Through the early history of The Union, some surnames have come to light that bring to mind namesakes of local interest, including the birthplace of The Union: the Exchange Building, which is now known as the Holbrooke Hotel.
Daniel Parker Holbrook* was born in Roxbury, Suffolk County, Mass., on May 11, 1823 to Amos and Betsy Holbrook. He was raised on a farm, but in his teens became a sailor. Upon learning of the California gold discovery, he was among the first to seek the new El Dorado, leaving Boston on Feb. 7, 1849 aboard the brig Arcadian, he sailed around Cape Horn and arrived at San Francisco on Oct. 29, 1849. He remained there but a short time before the brig sailed up the Sacramento River to the Embarcadero, as Sacramento was then called, and wintered in that locale.
He and his elder brother William Henry Holbrook were first noted in California on the 1850 census in Sacramento. They later went to the Bear River and engaged in mining and trading and became partners with Porter in erecting the first wagon toll bridge across the Bear River. For many years this was known as “Porter’s Bridge,” and was used as a crossing for teaming from Sacramento by way of Auburn and the mining camps of Nevada County.
Daniel remained at the Bear River for several years before finally being attracted by the Gold Beach mining discoveries in 1853, which first brought great excitement, but later caused much loss and disappointment to those it had attracted.
In 1856 Daniel settled in Boston Ravine (near today’s intersection of Highway 20 and Mill Street in Grass Valley), which at the time was a distinctly separate town from Grass Valley and the larger of the two. He later moved to Grass Valley when it became the central point for business. He was in Grass Valley for the 1860 census, occupied as a miner, and was later in the wholesale and retail liquor business with his stand on Main Street as advertised on the front page of the first extant edition of the Grass Valley Daily Union.

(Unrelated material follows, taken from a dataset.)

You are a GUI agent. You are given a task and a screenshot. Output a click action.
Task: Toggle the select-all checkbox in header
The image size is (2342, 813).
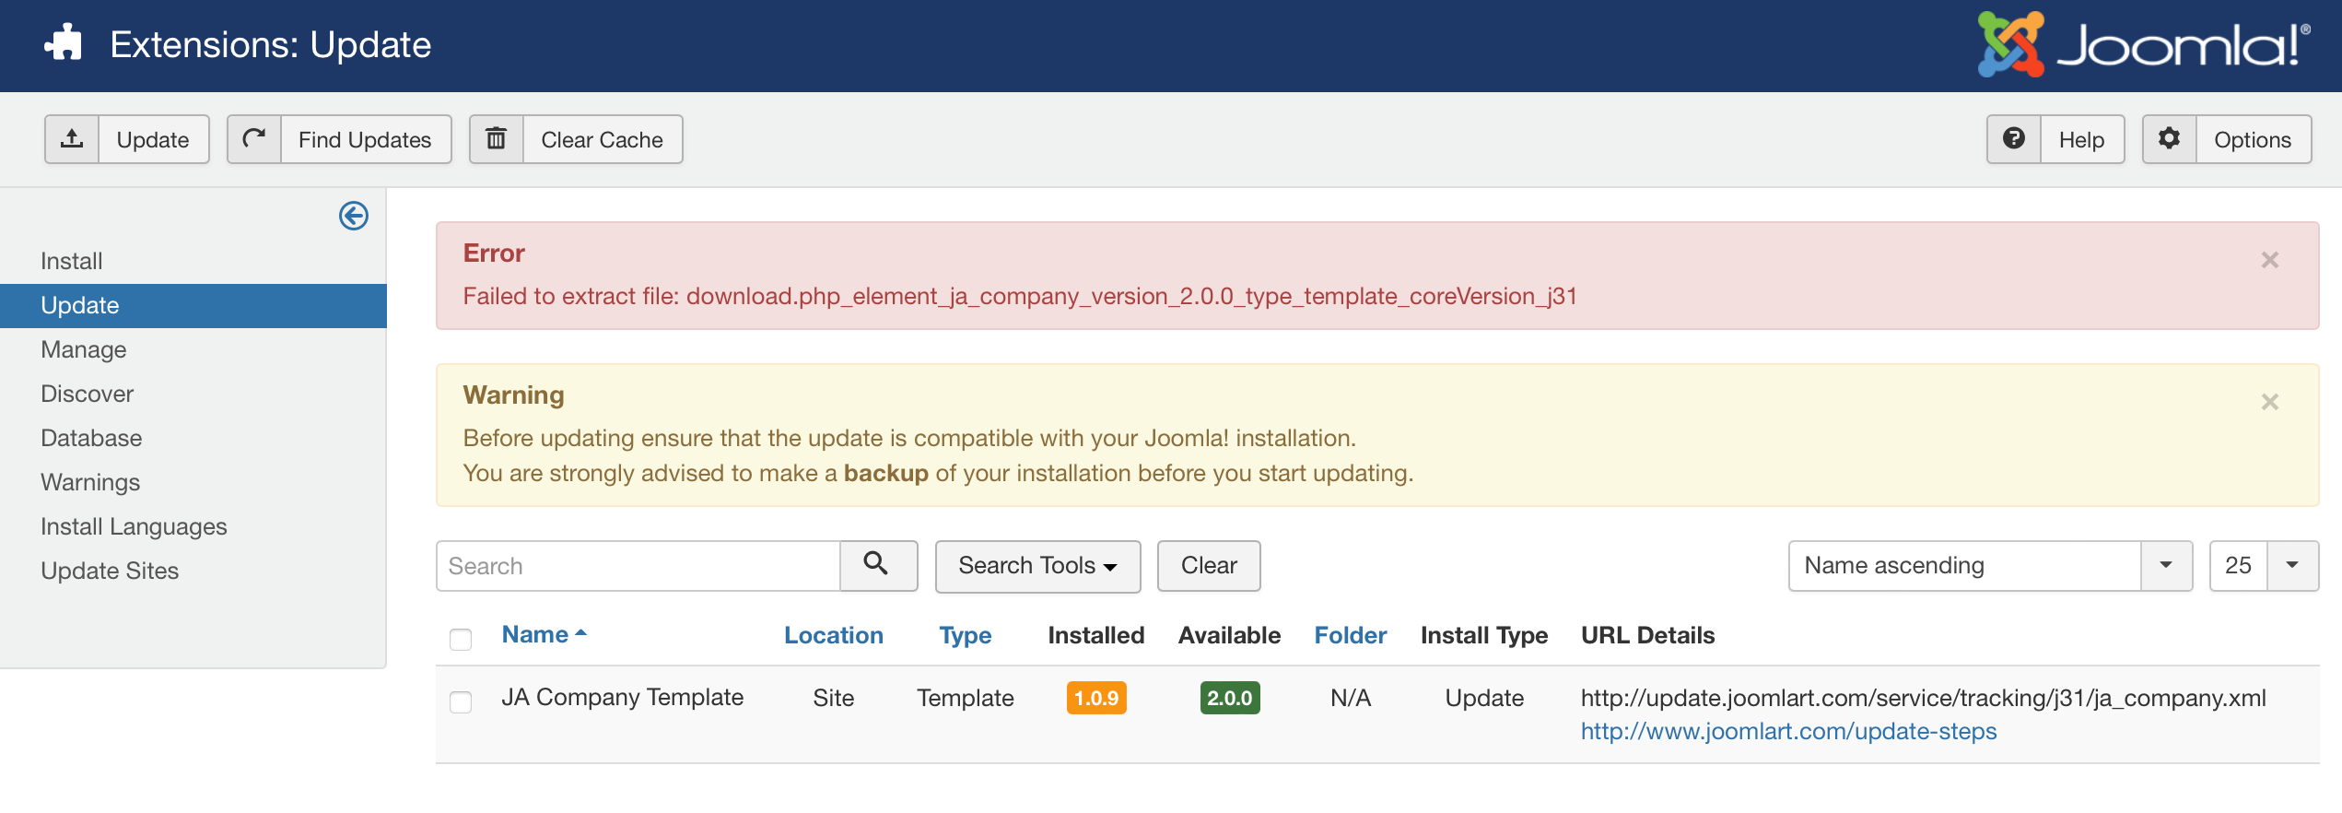461,639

Charles Woolson Smith**, who is credited with erecting the present “brick hotel” today known as The Holbrooke Hotel in 1862, was operating this building as The Exchange Hotel at this same point in history. Smith lost the hotel by means of a loan default in 1877 whereupon Miles Poore O’Connor took over possession.

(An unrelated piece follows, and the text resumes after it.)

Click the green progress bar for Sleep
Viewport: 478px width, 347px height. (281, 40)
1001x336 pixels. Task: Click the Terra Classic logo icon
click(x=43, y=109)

Meanwhile, Daniel Holbrook had become a married man on Oct. 24, 1867, by taking the hand of Ellen “Nellie” Thurston in a ceremony held in Grass Valley. Ellen was born in Wolfeboro, Carroll County, N.H. on March 4, 1838. The Holbrooks were found as a couple on the 1870 census, Daniel was at this point still engaged in the liquor business. His brother, William had returned to Boston where he was engaged in the mercantile business, but later returned to Grass Valley seeking remedy to his ill health, but this did not come to pass, as only six months elapsed before he died at Daniel’s home on March 11, 1875.

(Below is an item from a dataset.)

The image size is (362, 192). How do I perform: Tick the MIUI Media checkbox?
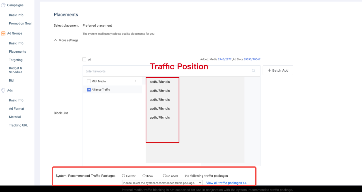(89, 81)
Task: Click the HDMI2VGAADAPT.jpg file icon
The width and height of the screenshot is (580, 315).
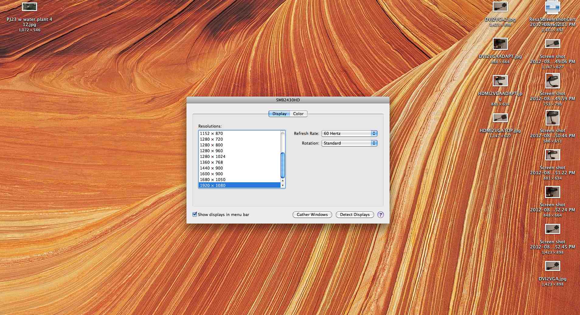Action: coord(500,81)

Daniel and Ellen Holbrook purchased The Exchange Hotel from M. P. O’Connor on Jan. 1, 1879 for the grand sum of $12,000. They completely remodeled the building and renamed it “Holbrooke House.” On June 4, 1879 one of the most magnificent balls ever given in the country took place in celebration of the completion of the work. The 1880 census lists the Holbrooks, he as Propr Hotel, she as Keeping Hotel.
Following several years of poor health, Daniel Parker Holbrooke died on Feb. 27, 1883. His funeral was held at the Holbrooke Hotel on March 1 at 2 p.m. Ellen continued as proprietor of The Holbrooke Hotel and the 1900 census reveals she had, at that time, a partner named Jerome Deasy, whose wife Sarah was listed as a boarder.
Ellen E. Holbrooke’s last years on earth were compromised by ill health, but through her indomitable will power she was said to have cheated death on more than one occasion. Once when taken ill while visiting San Francisco, doctors advised her to put her affairs in order, she in turn remarked that she would do nothing of the kind: that she had no intention of dying and would pack her effects and return to Grass Valley. And return to Grass Valley she did, and resumed her position as proprietor of the Holbrooke House.
She was stated to have been of old Revolutionary stock, and through her determination to live seemed to have shown similar traits of her honorable ancestors. Her obituary stated, “She proved herself a business woman of rare force of character, far-seeing and keen, personally directing every department even to the most minute detail. Above all she was a womanly woman, with a large heart and a great charitable nature which gave liberally to those in need.”
Ellen E. Holbrooke held her position of proprietor of the Holbrooke Hotel until death took her from Grass Valley’s midst on May 22, 1906.
Daniel, his wife Ellen, and brother William are all buried in the same plot in the Masonic Cemetery at the top of Kidder Avenue in Grass Valley.
*The surname was seen in all early records as Holbrook, upon William’s death the “e” at the end appeared.
**Charles Woolson Smith, native of Syracuse, New York, died in Grass Valley on April 2, 1882 at the age of 58. His middle name is sometimes seen as Woodson, but appears on his headstone in Grass Valley’s Masonic Cemetery as Woolson.
Donna Reynolds is a volunteer at the Doris Foley Library for Historical Research.